Los europeos también ayudamos al esfuerzo de guerra ucraniano y, sobre todo, infligimos daños irreparables a la maquinaria de guerra rusa (al tiempo que soportamos un coste económico ingente por ello). Los sucesivos paquetes de sanciones y la acelerada desconexión energética han minado la economía y la capacidad de combate de las fuerzas armadas rusas, sin duda. Pero en el ámbito militar, el volumen europeo está hoy lejos del estadounidense. Según el Kiel Institute, los compromisos de los países e instituciones de la Unión Europea suman 29.000 millones de euros, de los que 2.500 millones corresponden a ayuda militar (en comparación con los 27.600 millones de EEUU). Algunos casos, como el alemán, sorprenden –o no tanto– si tenemos en cuenta que el gigante económico europeo es, hoy día, un enano militar (algo que intentan corregir con su anunciado Zeitenwende, cuyo desarrollo, sin embargo, tardará en hacerse visible).
Ante este panorama, cabe preguntarse: ¿tiene sentido asumir el coste de la guerra en Ucrania, con todo lo que hay en juego, sin aumentar la ayuda donde realmente es decisiva: sobre el terreno? ¿Debemos dejar en manos estadounidenses (y, en menor medida, británicas) el curso de la guerra?
La gravedad del reto obliga a los europeos a plantearnos preguntas incómodas. Una de las principales se la hizo el alto representante, Josep Borrell, en las páginas de Política Exterior: “¿Habríamos sido capaces de hacerlo solos?”. Si los europeos no hubiésemos contado, al otro lado del Atlántico, con la firme voluntad y los ingentes recursos del amigo americano, ¿qué habríamos hecho? ¿Cuál habría sido nuestra actitud en un escenario diferente de la política americana, con otra administración menos inclinada a actuar? Mejor no pensarlo.
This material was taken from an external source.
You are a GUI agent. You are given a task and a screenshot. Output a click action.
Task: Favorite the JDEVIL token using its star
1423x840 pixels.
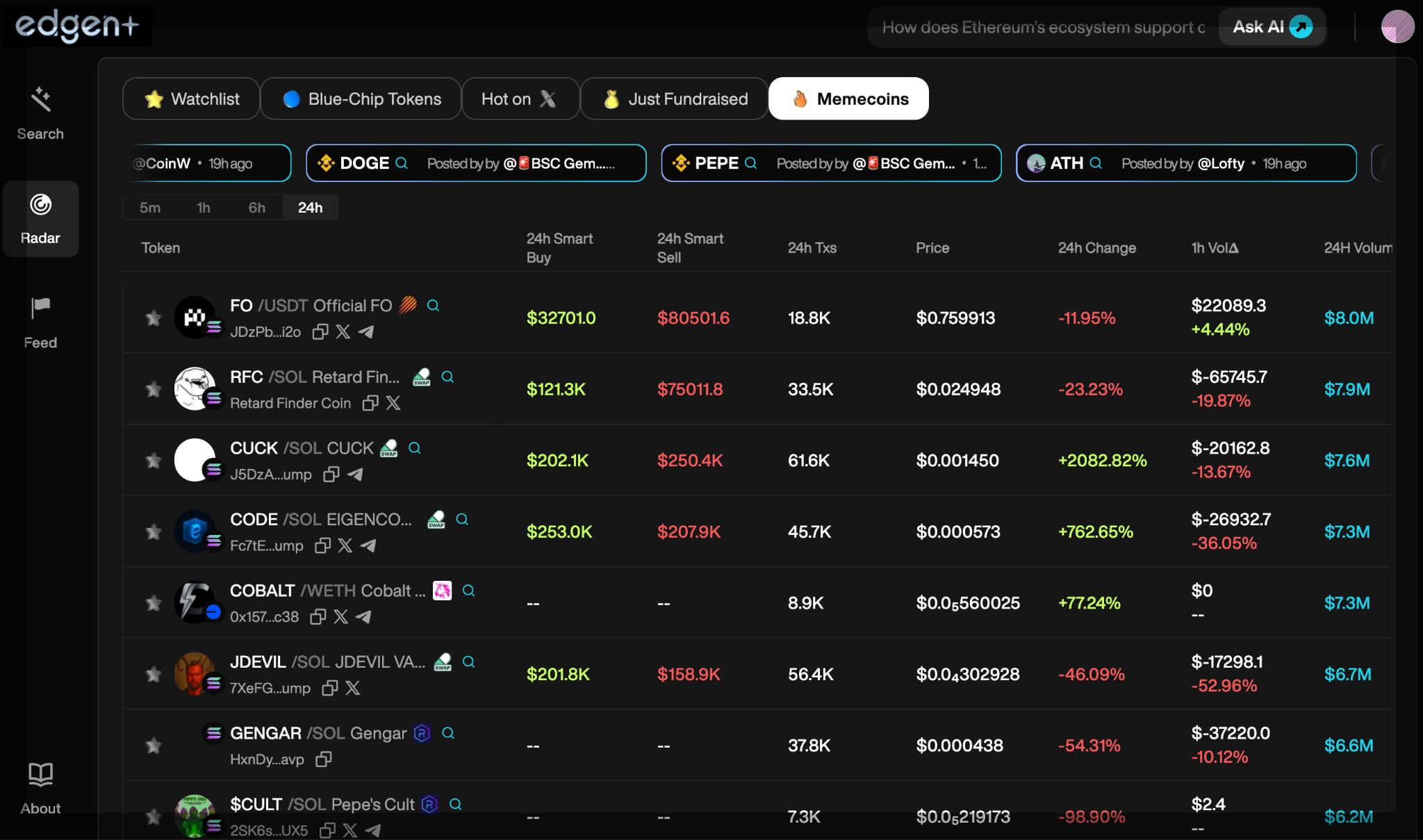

Pero hay que pensarlo.
En Europa, la por ahora malograda invasión rusa provoca alivio y alarma casi a partes iguales. Alivio porque la UE, en particular, y Occidente, en general, están fuertes y están unidos; porque EEUU ha “vuelto”, como prometió Biden, después de los años oscuros de Donald Trump; porque el oso ruso tiene más de cartón piedra de lo que pensábamos, y su desdén por el Derecho Internacional y los derechos humanos, la inviolabilidad de las fronteras o el respeto a la integridad territorial de los Estados le está saliendo muy caro, por no decir impagable. Pero la invasión también alarma: porque detrás del cartón piedra ruso está el mayor arsenal nuclear del mundo; porque el estado de la defensa europea es, siendo generosos, aún embrionario; porque los fantasmas trumpianos siguen ahí, y, casi más importante, porque EEUU no va a dejar de mirar al Indo-Pacífico, por muy pendiente que hoy siga de las cuitas europeas. La siguiente guerra se librará allí.
El primer presidente de EEUU no era aislacionista, ni negaba la necesidad de alianzas estratégicas en periodos extraordinarios (como el de ahora). Pero sí tenía claro que Europa tenía sus intereses y América los suyos. Y que lo primero era la defensa del interés nacional de EEUU. Las preguntas que se hacía Washington nos sirven hoy muy bien a los europeos: ¿por qué hacer depender nuestra paz y prosperidad de la ambición, la rivalidad, el interés, el humor o el capricho estadounidenses?